_Texto fornecido_
__________________________________________________
O pacote dos portos
é, em princípio, positivo, por atacar um dos gargalos mais evidentes da
infraestrutura brasileira. Entretanto, mais uma vez, as medidas vêm embaladas
em controvérsias: alguns pontos têm similaridade com o choque imposto por Dilma
Rousseff ao setor elétrico e prometem abrir novo flanco de disputas entre
governo e empresários.
O governo anunciou a
previsão de R$ 60 bilhões em investimentos na área portuária nos próximos cinco
anos. Também decidiu incentivar empreendimentos privados e abrir os portos para
todo tipo de cargas (próprias e de terceiros). Informou, ainda, que irá
relicitar contratos já vencidos para exploração de 55 terminais.
Nestes dois últimos
aspectos, a gestão federal repete o que acaba de fazer na área de energia:
desfaz o que há pouco tempo fizera e ameaça quebrar contratos. A maior parte
das medidas só será detalhada hoje em medida provisória a ser publicada. Nos detalhes,
mora o risco de surgirem as celeumas cada vez mais típicas do governo atual.
Como no choque
imposto ao setor elétrico, a gestão Dilma incorre em forte potencial de
conflito com operadores que arrendaram terminais públicos localizados dentro
dos portos antes de 1993. Havia expectativa de que estes contratos seriam
renovados, permitindo a realização de R$ 10,3 bilhões em investimentos
programados pelos atuais arrendatários. Agora, com as novas regras, o cenário é
de briga na Justiça, o que pode comprometer até empreendimentos privados com que o
governo conta para fazer o setor navegar.
Já a possibilidade
de movimentação de cargas de terceiros estava suspensa até agora por causa de medida
tomada pelo governo Lula. Decreto presidencial de 2008 impediu a construção de
novos terminais privativos, exceto por empresas que demonstrassem ter carga
própria suficiente para justificar o empreendimento, e resultou num enorme
entrave ao setor, que a gestão atual ora promete rever. A atitude também é parecida
com o que o governo do PT fez com a Reserva Geral de Reversão, um dos encargos incidentes
nas tarifas de energia: prorrogou-a há dois anos e agora extinguiu-a.
Outra medida controversa
é a que dá poder discricionário ao governo para conceder autorizações para a construção
de novos portos. Antes, só entraves de natureza ambiental ou legal, por
exemplo, poderiam justificar a negativa. Agora, o poder central terá a
prerrogativa de só conceder novas autorizações que considere dentro do seu planejamento.
Desnecessário dizer que se criou mais um imenso balcão para negociar quem pode
e quem não pode investir no país.
__________________________________________________
_Registros de dados_
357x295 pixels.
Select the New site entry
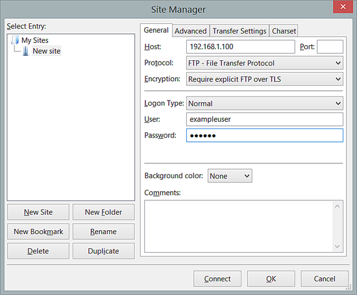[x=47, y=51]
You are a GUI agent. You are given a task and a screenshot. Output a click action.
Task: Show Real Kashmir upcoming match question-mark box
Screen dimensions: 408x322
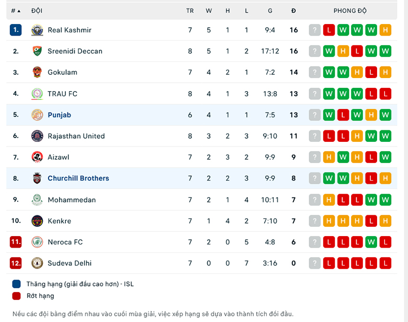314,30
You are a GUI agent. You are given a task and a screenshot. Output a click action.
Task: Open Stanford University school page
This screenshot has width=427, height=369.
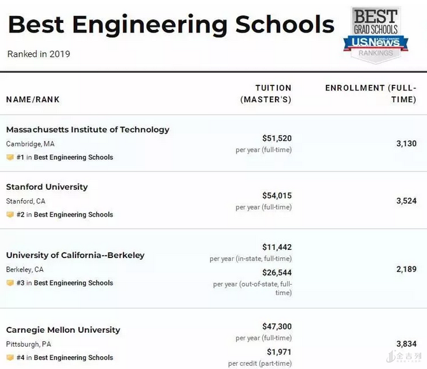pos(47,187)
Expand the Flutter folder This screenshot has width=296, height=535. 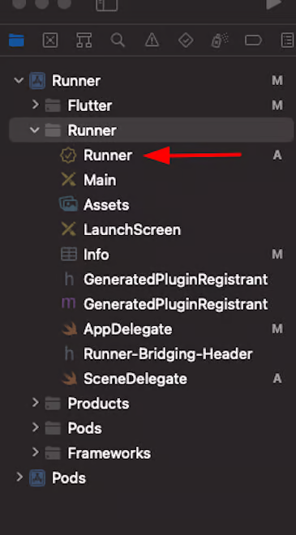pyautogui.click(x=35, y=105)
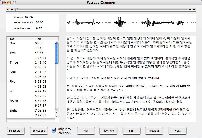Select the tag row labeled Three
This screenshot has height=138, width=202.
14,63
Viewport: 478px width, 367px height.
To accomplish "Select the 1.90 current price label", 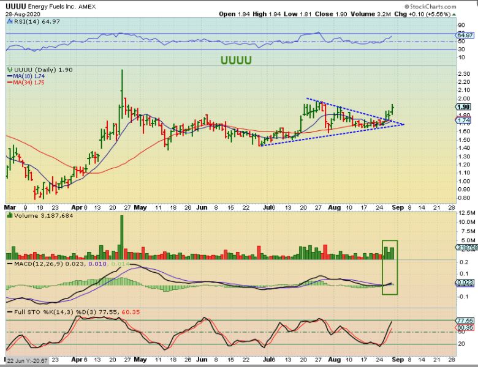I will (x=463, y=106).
__________________________________________________
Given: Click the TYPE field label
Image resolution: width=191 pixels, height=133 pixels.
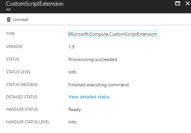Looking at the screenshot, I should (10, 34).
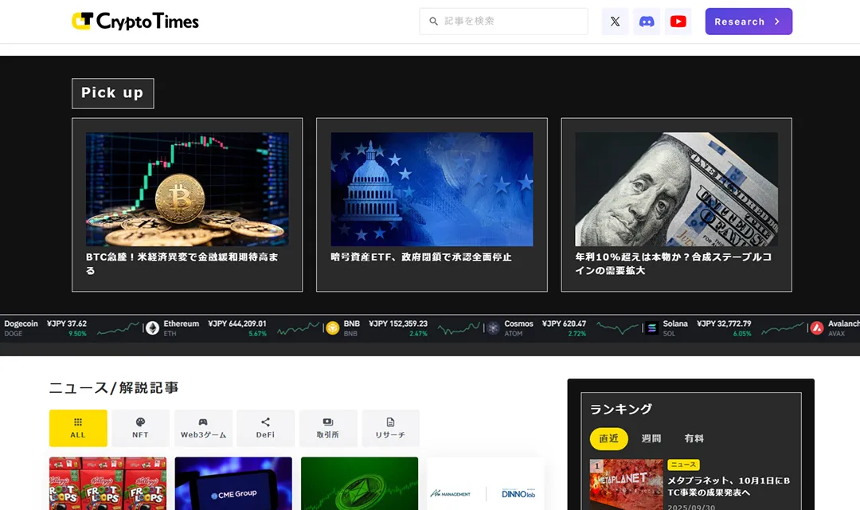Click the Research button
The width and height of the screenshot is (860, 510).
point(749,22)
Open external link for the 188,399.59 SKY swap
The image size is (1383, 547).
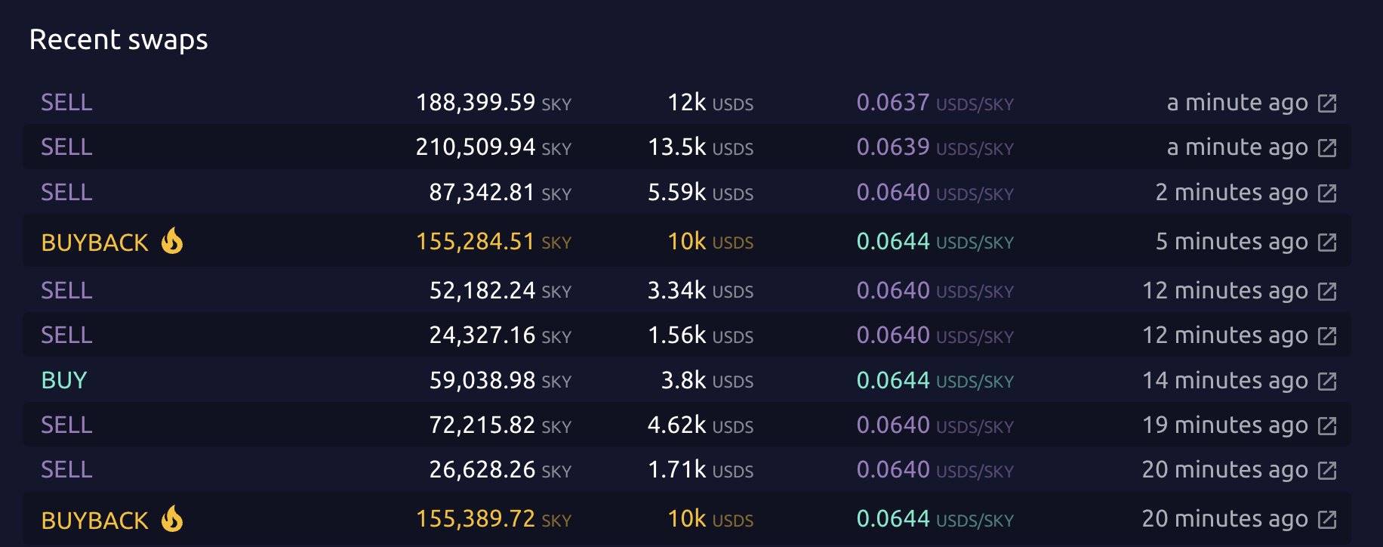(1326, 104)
__________________________________________________
_Exercício_
Prossiga com o texto sobre o pacote dos portos, começando logo após a última frase apresentada. Os registros não têm papel algum nesta atividade.

_Resposta do exercício_
Constata-se que o
governo Dilma acerta no conteúdo, mas erra na forma. É unânime no país a avaliação
de que nossa logística – que hoje compromete 13% das receitas das empresas
brasileiras, em média – é deficiente e precisa ser muito melhorada. Os portos
são parte importante deste gargalo, mas jamais receberam a atenção devida do
PT.
Em dez anos, a
participação do setor portuário nos investimentos em transportes feitos no país
caiu à metade e passou a representar apenas 9,5% do total. O setor privado até
tentou manter o ímpeto, mas, nos últimos dois anos, os investimentos públicos
recuaram de R$ 2,2 bilhões para R$ 730 milhões, como mostrou O
Estado de S.Paulo em agosto.
No caso das obras
voltadas a preparar os portos brasileiros para receber turistas que visitarão o
país durante a Copa do Mundo de 2014, nenhum centavo havia sido aplicado até
agosto, de acordo com reportagem publicada pelo Valor
Econômico à época. Pelo que se percebe em geral, pouco deve ter mudado
desde então...
Relegados de tal
forma, não surpreende que os portos sejam componente destacado do pernicioso “custo
Brasil”. Segundo a Fundação Dom Cabral, o custo médio para exportar um
contêiner no Brasil é de US$ 1.790, três vezes mais que em Cingapura. Em 2011,
a qualidade dos portos brasileiros recuou sete posições no ranking do Fórum
Econômico Mundial, colocando-os entre os 13 piores sistemas do mundo, num total de
142 países.
A divulgação do
programa para destravar os investimentos nos portos brasileiros e incentivar a
participação privada no setor era prometida pela gestão Dilma desde agosto. Um dos
motivos para as inúmeras postergações foram as irregularidades identificadas
pela Operação Porto Seguro na liberação de autorizações de funcionamento de
alguns terminais, que envolveram órgãos do setor como a Antaq.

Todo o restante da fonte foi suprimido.